Dispense with the Chasm? No way!
June 24, 2021
PUBLISHED BY Geoffrey Moore
SOURCE TechCrunch
Jeff Bussgang, a Co-Founder and General Partner at Flybridge Capital, published a piece for TechCrunch recently that argued — when it comes to the technology adoption life cycle and the chasm — it is time for a refresh. His argument went as follows:
- VCs in recent years have drastically underestimated the size of SAMs (Serviceable Addressable Markets) for their start-up investments because they were “trained to think only a portion of the SAM is obtainable within any reasonable window of time because of the chasm.”
- The chasm is no longer the barrier it once was because businesses have finally understood that software is eating the world.
- As a result, the early majority has joined up with the innovators and early adopters to create an expanded early market. Effectively, they have defected from the mainstream market to cross the chasm in the other direction, leaving only the late majority and the laggards on the other side.
- That is why we now are seeing multiple instances of very large high-growth markets that appear to have no limit to their upside. There is no chasm to cross until much later in the life cycle, and it isn’t worth much effort to cross it then.

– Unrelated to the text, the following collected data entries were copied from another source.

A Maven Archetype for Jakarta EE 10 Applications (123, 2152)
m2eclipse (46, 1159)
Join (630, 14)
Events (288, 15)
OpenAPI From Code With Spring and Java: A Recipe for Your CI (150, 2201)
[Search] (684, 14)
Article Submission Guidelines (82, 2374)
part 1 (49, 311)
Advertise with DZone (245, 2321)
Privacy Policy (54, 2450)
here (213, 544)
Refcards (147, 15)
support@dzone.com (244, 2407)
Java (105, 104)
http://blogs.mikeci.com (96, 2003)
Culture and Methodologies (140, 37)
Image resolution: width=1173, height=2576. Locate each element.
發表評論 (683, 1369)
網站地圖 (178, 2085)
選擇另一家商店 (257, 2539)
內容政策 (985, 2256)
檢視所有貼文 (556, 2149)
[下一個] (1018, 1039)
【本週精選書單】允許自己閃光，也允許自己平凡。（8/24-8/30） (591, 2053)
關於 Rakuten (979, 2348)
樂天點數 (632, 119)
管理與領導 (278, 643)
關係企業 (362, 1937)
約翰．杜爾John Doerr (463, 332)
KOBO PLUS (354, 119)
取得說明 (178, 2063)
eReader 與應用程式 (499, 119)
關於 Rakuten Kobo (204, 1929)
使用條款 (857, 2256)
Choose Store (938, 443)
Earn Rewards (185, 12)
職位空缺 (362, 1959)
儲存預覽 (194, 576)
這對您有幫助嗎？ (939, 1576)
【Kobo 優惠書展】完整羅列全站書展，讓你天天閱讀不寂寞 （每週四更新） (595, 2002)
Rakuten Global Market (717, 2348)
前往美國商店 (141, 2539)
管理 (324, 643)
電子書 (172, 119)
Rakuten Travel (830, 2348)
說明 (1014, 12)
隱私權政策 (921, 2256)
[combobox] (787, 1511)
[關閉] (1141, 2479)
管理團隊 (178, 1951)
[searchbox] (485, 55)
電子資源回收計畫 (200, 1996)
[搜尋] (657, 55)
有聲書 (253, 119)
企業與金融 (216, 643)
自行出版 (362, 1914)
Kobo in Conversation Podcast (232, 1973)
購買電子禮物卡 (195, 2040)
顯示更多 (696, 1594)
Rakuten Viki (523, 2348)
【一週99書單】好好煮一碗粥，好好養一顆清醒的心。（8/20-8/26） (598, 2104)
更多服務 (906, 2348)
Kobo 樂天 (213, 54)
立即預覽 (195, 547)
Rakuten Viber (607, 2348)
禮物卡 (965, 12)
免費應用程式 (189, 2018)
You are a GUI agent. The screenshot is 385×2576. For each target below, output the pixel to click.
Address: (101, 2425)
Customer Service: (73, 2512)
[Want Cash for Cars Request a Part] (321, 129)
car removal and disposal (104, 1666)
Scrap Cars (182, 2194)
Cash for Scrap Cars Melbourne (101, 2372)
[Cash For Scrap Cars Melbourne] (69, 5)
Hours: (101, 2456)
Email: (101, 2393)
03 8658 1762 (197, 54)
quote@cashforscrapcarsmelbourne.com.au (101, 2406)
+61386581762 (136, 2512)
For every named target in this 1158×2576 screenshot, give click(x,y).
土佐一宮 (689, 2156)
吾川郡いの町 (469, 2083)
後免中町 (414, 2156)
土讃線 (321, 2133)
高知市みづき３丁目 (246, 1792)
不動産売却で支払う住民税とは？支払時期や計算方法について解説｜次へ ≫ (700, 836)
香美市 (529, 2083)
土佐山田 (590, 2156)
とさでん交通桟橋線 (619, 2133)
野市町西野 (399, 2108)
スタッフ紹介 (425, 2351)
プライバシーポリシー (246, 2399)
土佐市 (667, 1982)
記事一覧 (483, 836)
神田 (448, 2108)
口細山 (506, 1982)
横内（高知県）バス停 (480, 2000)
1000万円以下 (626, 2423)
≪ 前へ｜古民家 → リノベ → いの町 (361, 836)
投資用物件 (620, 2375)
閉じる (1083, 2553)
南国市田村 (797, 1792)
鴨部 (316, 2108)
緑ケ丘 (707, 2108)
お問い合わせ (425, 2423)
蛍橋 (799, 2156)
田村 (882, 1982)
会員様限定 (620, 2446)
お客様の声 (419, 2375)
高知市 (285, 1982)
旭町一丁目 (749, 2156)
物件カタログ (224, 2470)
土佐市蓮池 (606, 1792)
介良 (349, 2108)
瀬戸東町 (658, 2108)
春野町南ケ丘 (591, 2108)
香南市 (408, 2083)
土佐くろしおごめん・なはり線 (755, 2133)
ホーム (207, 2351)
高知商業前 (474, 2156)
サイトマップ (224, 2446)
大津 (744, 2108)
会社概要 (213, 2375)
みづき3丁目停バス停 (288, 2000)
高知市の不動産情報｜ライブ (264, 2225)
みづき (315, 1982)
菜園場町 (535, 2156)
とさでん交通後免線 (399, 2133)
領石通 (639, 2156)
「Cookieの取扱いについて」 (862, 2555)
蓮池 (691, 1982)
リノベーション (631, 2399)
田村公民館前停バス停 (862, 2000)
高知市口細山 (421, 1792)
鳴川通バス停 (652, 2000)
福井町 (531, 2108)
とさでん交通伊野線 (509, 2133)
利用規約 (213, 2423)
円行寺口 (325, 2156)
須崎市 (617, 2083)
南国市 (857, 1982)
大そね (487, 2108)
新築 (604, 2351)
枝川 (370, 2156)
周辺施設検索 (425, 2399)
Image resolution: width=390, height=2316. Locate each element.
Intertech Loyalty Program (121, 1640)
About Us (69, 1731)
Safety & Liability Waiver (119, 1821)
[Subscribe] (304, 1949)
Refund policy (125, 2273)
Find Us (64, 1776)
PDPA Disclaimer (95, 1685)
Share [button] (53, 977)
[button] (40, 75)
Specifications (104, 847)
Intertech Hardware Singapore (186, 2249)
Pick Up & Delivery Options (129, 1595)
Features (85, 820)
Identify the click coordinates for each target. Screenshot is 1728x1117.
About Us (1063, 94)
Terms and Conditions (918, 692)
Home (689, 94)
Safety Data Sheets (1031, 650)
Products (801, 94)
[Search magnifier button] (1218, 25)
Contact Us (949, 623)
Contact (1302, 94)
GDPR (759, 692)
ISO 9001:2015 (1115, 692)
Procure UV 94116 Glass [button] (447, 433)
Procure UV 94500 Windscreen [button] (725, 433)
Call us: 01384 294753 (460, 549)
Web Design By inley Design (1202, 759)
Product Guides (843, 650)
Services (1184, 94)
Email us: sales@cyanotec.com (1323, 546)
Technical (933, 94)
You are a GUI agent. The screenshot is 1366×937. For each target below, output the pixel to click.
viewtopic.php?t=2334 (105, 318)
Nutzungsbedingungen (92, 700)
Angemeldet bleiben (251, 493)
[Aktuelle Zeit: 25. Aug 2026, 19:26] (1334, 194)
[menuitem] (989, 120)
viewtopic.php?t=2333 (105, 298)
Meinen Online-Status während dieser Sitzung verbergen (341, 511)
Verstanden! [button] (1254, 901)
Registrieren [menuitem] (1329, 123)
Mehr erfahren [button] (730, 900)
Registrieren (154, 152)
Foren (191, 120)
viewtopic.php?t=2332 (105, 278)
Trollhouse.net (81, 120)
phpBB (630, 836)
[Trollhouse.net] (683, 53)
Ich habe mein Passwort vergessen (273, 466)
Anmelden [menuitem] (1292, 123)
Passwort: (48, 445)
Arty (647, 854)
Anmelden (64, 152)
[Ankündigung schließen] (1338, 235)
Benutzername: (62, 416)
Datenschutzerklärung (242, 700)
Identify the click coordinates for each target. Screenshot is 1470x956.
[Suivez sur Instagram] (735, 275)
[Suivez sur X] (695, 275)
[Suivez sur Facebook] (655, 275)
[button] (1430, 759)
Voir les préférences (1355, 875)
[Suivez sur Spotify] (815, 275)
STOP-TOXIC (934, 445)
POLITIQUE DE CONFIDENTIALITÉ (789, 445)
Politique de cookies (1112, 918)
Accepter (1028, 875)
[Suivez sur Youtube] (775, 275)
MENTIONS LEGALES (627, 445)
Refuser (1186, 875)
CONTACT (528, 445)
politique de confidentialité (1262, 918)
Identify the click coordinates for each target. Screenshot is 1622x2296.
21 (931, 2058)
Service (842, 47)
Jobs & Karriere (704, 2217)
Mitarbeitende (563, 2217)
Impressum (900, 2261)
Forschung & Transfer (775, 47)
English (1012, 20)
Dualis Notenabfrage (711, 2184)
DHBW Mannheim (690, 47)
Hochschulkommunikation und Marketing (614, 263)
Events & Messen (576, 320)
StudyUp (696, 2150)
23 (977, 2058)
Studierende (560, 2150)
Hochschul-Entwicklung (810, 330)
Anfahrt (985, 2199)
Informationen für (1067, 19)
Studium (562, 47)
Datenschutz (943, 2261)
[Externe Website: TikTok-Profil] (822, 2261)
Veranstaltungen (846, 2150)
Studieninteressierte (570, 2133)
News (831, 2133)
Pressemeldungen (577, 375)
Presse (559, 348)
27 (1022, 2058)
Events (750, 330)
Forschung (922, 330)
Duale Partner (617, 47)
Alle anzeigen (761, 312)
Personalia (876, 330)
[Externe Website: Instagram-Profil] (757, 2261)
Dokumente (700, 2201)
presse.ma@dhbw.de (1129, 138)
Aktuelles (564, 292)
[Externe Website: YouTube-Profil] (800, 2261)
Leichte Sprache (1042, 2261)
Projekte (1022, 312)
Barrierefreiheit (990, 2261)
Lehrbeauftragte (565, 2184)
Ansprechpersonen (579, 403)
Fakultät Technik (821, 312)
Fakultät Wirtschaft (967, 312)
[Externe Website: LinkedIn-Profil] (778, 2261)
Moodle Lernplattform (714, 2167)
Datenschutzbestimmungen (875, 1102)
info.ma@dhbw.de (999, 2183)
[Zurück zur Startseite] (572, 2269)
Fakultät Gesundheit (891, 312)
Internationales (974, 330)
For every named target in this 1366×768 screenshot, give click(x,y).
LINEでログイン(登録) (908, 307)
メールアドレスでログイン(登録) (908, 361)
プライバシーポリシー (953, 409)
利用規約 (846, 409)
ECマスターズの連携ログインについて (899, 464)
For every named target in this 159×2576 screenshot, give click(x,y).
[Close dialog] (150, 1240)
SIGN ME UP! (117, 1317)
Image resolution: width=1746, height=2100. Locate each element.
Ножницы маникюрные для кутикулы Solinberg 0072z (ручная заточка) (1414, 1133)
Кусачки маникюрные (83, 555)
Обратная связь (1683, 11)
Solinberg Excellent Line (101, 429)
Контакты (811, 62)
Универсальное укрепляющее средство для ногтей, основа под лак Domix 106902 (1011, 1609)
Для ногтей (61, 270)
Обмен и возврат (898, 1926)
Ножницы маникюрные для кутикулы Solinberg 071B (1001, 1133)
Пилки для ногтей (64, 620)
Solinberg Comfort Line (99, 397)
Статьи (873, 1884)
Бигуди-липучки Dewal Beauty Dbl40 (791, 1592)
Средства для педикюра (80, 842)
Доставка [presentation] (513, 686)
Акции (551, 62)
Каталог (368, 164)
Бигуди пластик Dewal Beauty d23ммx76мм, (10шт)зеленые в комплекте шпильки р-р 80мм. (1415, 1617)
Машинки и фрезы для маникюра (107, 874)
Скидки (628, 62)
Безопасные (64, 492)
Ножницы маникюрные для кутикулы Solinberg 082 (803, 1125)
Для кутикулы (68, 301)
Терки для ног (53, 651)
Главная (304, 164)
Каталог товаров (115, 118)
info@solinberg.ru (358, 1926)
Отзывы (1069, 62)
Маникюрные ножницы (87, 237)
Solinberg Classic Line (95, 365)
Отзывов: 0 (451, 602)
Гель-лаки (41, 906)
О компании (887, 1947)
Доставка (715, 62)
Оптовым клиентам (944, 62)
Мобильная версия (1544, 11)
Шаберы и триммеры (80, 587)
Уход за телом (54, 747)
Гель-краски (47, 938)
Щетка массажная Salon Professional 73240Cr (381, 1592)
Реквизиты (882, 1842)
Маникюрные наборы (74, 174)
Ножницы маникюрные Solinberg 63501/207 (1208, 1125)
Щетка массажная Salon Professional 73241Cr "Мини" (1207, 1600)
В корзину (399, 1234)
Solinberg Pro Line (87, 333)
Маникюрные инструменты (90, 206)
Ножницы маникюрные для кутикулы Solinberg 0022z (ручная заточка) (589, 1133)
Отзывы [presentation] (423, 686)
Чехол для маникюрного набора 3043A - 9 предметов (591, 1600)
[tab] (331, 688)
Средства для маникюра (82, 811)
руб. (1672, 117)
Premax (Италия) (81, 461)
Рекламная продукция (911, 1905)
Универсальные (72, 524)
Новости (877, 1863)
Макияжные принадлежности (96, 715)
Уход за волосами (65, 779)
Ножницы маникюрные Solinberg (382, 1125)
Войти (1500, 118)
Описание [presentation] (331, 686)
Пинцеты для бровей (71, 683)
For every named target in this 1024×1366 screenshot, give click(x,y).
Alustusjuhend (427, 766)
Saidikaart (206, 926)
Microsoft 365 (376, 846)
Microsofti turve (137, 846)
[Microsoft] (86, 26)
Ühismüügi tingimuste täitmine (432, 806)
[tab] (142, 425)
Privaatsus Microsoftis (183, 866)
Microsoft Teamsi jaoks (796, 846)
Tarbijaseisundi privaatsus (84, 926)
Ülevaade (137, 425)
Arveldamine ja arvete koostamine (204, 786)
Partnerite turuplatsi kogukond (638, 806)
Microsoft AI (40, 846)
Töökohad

Now, I agree with Jeff that we are seeing remarkable growth in technology adoption at levels that would have astonished investors from prior decades. In particular, I agree with him when he says:
“The pandemic helped accelerate a global appreciation that digital innovation was no longer a luxury but a necessity. As such, companies could no longer wait around for new innovations to cross the chasm. Instead, everyone had to embrace change or be exposed to an existential competitive disadvantage.”
But this is crossing the chasm! Pragmatic customers are being forced to adopt because they are under duress. It is not that they buy into the vision of software eating the world. It is because their very own lunches are being eaten. The pandemic created a flotilla of chasm-crossings because it unleashed a very real set of existential threats.